3.3 EMERGENCY CHANGE
Emergency change requires immediate attention and implementation. Such changes should still undergo risk assessments, testing and approvals. However, documentation of such change can be done after change is completed. Emergency change includes resolving an incident or performing security patches.

4. CHANGE SCHEDULE
Change schedule is used to plan changes, avoid conflicts, allocate resources, and establish communication. It provides details required for incident management, problem management, and plan improvements. Change must be communicated or broadcasted before implementation.

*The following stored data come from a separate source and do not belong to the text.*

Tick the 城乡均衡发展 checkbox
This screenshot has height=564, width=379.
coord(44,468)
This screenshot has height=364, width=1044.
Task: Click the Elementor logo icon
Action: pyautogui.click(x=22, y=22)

5. PURPOSE OF CHANGE CONTROL
Change control is an organizational practice that assesses the risk of the change, authorize the change, and manage the change schedule. This ensures that every change is implemented successfully.
Change control is part of organizational change enablement (previously known as change management).
6. DIFFERENCE BETWEEN CHANGE CONTROL & CHANGE ENABLEMENT
The key difference is change enablement focused on people aspects of the change. It ensures the change is implemented successfully through proper management. Change control focus on the changes made to product and services.
7. CHANGE AUTHORITY MANAGEMENT
Change authority can be centralized or decentralized. High velocity organization might have decentralized change authority where peer reviews are authorized for efficiency. For each type of change, right change authority must be assigned.